Try it: How many separate lines of the data contain "agent"? Give the count and nothing else.

Task input:
■ ■ ■ ■ ■ ■ ■

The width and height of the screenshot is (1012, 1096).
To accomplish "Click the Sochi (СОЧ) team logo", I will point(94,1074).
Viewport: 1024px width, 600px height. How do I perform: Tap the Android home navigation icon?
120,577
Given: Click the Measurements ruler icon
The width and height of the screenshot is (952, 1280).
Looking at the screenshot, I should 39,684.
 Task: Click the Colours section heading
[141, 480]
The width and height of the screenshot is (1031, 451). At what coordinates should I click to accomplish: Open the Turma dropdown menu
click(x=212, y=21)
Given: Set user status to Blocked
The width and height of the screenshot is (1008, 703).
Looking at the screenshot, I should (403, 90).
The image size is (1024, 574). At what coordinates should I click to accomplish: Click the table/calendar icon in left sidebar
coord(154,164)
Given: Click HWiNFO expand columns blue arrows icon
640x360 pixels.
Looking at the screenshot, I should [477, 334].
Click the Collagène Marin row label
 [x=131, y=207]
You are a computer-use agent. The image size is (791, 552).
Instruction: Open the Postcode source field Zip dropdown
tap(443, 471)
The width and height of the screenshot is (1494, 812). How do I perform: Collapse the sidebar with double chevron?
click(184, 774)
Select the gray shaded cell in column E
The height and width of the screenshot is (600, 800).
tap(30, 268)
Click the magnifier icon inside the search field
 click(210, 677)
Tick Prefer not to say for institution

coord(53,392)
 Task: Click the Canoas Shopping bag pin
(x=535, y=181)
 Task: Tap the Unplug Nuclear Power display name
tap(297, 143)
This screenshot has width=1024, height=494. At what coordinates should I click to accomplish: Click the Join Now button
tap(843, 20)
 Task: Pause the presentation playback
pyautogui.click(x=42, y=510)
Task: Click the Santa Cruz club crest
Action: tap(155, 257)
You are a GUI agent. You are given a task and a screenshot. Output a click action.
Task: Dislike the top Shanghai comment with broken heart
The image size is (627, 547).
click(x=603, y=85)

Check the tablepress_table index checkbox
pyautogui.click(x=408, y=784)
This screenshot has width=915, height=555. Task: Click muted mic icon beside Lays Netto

■ ■ ■ ■ ■ ■ ■

Answer to this problem: 2